The documentation should live in the README. I don’t have anything against documentation sites — Storyteller has one! — but this is a dedicated, single-purpose library, and I wanted to keep it simple.
At least part of the documentation should be hand-written. I wanted a narrative section at the beginning of the docs that I could write myself.
The table of contents should be automatically generated. Trying to manage it by hand was a recipe for disaster, I knew from previous experience, and it would inevitably become stale if its upkeep wasn’t automated.
There should be API docs automatically generated from the Typescript type information. I firmly believe that good docs requireboth hand-written narrative documentation and full API documentation. And I had the same worries about keeping the API docs up-to-date as the table of contents.

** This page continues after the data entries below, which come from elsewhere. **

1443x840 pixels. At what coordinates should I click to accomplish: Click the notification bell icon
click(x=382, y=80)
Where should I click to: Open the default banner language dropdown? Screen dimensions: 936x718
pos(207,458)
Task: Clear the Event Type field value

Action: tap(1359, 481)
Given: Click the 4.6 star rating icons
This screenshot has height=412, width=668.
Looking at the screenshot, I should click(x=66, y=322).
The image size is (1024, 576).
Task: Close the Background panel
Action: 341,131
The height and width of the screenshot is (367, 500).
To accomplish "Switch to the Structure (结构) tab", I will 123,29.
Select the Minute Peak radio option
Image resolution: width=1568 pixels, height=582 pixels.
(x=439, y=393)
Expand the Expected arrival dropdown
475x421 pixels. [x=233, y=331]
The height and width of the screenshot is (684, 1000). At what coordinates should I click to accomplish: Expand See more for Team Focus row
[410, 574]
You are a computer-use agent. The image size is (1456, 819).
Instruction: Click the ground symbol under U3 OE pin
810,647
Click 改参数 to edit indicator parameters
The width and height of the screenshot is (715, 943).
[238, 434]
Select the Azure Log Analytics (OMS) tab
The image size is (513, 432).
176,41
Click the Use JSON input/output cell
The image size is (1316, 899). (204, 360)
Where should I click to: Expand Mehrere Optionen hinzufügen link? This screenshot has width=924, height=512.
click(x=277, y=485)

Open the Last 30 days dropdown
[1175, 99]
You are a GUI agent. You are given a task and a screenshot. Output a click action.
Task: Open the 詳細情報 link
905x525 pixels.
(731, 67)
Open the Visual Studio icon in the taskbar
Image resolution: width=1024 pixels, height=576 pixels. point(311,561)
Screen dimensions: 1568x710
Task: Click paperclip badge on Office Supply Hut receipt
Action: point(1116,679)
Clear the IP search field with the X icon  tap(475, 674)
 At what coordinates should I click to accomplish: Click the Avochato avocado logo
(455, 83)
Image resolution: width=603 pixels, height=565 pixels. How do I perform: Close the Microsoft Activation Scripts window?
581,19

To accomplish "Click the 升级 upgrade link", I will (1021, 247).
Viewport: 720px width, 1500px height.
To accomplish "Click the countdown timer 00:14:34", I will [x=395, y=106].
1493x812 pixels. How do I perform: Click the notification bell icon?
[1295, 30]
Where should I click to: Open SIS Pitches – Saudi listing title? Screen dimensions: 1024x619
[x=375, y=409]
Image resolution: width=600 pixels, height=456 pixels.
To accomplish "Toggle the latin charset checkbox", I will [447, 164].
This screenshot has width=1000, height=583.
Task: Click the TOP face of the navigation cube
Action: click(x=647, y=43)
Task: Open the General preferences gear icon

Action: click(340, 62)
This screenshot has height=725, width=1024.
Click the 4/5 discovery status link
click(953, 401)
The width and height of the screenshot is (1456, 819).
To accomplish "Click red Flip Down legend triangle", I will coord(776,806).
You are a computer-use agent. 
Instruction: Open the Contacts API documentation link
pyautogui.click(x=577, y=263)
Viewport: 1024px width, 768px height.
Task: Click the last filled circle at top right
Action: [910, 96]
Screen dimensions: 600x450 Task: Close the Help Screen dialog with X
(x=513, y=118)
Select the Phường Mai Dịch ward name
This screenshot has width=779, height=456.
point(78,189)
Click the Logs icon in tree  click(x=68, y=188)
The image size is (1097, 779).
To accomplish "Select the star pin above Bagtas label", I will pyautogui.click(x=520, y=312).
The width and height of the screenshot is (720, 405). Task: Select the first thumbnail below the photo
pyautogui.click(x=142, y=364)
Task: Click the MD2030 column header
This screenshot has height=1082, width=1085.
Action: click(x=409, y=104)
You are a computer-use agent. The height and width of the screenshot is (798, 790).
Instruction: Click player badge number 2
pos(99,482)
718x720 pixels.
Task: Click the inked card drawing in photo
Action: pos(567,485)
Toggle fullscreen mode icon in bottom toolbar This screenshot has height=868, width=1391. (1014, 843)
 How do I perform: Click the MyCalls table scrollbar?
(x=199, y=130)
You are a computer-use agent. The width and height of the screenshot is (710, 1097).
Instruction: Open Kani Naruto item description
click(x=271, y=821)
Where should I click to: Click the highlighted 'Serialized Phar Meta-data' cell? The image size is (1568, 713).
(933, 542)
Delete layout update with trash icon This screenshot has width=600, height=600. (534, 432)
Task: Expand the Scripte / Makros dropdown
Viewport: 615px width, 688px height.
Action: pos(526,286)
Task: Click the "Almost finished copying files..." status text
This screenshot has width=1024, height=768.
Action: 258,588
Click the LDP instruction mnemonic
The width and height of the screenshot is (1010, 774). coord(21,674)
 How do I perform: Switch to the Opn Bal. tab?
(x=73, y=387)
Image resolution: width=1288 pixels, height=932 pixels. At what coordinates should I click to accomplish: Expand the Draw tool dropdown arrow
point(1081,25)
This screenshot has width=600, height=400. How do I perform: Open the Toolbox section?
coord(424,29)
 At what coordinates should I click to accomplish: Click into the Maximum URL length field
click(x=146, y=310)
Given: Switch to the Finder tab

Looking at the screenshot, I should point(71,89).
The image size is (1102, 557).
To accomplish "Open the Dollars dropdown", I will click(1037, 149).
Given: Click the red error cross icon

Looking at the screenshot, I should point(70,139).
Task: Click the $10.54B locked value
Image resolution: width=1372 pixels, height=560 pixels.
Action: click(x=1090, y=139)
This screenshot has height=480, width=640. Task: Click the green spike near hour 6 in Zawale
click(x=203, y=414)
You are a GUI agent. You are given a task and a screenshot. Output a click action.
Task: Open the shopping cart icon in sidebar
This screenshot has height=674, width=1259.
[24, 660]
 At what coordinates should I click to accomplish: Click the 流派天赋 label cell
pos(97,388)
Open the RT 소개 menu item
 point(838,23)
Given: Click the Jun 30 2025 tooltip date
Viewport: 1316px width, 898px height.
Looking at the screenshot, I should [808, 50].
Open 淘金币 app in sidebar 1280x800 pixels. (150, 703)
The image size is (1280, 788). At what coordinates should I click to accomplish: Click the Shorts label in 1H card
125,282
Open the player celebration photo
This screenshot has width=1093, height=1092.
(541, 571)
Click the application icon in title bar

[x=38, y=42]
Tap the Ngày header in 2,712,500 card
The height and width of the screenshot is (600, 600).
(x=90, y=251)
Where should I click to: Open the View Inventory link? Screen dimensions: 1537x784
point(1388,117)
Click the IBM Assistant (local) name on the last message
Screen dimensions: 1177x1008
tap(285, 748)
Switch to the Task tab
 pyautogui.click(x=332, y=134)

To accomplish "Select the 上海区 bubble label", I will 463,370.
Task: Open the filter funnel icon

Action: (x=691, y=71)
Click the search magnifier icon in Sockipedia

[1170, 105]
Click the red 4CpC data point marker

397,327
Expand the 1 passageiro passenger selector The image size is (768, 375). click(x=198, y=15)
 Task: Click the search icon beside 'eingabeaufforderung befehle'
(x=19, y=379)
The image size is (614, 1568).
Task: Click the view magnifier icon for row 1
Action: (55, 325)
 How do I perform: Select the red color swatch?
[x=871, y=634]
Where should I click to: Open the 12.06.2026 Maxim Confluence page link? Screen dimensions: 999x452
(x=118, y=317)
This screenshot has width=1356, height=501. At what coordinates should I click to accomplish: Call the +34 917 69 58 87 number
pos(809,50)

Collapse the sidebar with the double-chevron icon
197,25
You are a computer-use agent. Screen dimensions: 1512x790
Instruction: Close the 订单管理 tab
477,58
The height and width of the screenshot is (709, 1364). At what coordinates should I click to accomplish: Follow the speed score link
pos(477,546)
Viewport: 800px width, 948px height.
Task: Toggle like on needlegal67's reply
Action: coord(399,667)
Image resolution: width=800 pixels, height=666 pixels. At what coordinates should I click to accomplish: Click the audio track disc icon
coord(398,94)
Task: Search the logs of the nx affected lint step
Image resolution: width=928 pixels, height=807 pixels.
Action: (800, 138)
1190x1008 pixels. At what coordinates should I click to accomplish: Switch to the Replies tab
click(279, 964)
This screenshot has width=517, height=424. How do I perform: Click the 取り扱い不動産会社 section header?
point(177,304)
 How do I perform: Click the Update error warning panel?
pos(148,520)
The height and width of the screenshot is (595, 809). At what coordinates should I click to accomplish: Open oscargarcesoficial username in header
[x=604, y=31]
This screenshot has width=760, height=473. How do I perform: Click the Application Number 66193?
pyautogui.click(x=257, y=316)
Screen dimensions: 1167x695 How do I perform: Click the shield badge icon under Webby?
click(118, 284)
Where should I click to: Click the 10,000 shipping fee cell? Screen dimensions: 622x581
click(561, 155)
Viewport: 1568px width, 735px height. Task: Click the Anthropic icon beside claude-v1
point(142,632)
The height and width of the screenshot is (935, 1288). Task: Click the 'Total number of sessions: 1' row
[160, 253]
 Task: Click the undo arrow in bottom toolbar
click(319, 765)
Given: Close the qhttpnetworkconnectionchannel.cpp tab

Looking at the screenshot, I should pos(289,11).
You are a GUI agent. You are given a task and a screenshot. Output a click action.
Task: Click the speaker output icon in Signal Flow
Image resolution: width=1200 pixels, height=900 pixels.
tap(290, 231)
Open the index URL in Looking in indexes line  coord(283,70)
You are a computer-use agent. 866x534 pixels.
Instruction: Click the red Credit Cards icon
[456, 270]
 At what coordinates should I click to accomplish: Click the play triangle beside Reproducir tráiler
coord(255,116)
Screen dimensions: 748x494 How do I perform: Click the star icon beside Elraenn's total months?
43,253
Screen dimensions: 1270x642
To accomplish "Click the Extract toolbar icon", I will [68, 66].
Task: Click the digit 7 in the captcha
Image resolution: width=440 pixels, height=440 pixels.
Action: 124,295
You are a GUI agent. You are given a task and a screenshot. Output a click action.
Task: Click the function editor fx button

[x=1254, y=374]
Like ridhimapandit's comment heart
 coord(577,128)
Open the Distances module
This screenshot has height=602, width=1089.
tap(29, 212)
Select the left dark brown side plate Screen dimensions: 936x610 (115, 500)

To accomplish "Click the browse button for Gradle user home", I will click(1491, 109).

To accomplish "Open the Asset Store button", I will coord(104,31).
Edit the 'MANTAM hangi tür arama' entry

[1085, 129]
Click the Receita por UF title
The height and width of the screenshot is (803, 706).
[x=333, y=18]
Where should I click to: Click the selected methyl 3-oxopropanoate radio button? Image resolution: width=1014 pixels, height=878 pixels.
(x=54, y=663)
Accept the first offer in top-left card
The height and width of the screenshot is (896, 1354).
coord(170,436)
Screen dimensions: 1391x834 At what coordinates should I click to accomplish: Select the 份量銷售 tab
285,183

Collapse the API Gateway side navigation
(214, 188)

For the table of contents, I already had a tool that I enjoyed and was familiar with from my work on React ProseMirror — markdown-toc. For automatically generating API docs from Typescript, the best solution seemed to be TypeDoc, combined with the markdown and remark plugins.

In order to easily author my own narrative documentation, I created a readme-stub.md file. This is the only file that I actually update manually. Then I configured TypeDoc to generate a Markdown file with only the API docs in gen/README.md, which is gitignored. Here’s the full TypeDoc configuration:

typedoc.json

{
  "$schema": "https://typedoc-plugin-markdown.org/schema.json",
  // This tells TypeDoc where to start looking for types to document
  "entryPoints": ["./index.ts"],
  // I configure both the markdown and remark plugins.
  // The markdown plugin adds support for outputting the docs
  // as markdown; the remark plugin allows further customization
  // through remark plugins, configured below
  "plugin": ["typedoc-plugin-markdown", "typedoc-plugin-remark"],
  // We specifically don't want to merge with the existing readme;
  // we do that manually in a separate step, to avoid a giant
  // table of contents taking up the entire first page of
  // the readme
  "readme": "none",
  "mergeReadme": false,
  "gitRevision": "main",
  "outputFileStrategy": "modules",
  "out": "./gen",
  // Just some basic stylistic choices
  "hidePageHeader": true,
  "hideGroupHeadings": true,
  "formatWithPrettier": true,
  "parametersFormat": "table",
  // Here, we configure the remark-toc plugin, which creates a
  // table of contents for just the API docs
  "remarkPlugins": [["remark-toc", { "maxDepth": 4, "heading": "API Docs" }]],
  // Disable frontmatter and mdx remark plugins. MDX in particular
  // conflicts with markdown-toc, which relies on HTML-style comments
  // to identify where to insert the table of contents
  "defaultRemarkPlugins": {
    "gfm": true,
    "frontmatter": false,
    "mdx": false
  }
}

Finally, some package scripts allow us to set up the README compilation pipeline, generating the top-level table of contents, then generating the API docs, and finally merging the stub with the API docs to produce the final README:

package.json

{
  "name": "@smoores/epub",
  "scripts": {
    "build": "yarn swc ./index.ts -o ./index.js",
    // When we generate the top-level TOC, we manually add
    // an item for the API docs
    "readme:toc": "markdown-toc --maxdepth=5 --append='
- [API Docs](#api-docs)' --bullets='-' -i readme-stub.md",
    "readme:api": "typedoc",
    // TypeDoc always inserts the name of the package at the
    // top of the doc, so we skip the first line when we concatenate
    // it into the final README
    "readme": "yarn readme:api && yarn readme:toc && cat readme-stub.md > README.md && tail -n +2 gen/README.md >> README.md",
    "test": "tsx --test",
    "test:watch": "tsx --test --watch"
  }
}

And that’s all! I hope you give @smoores/epub a shot! If you run into any issues, you can open an Issue on the Storyteller GitLab repo.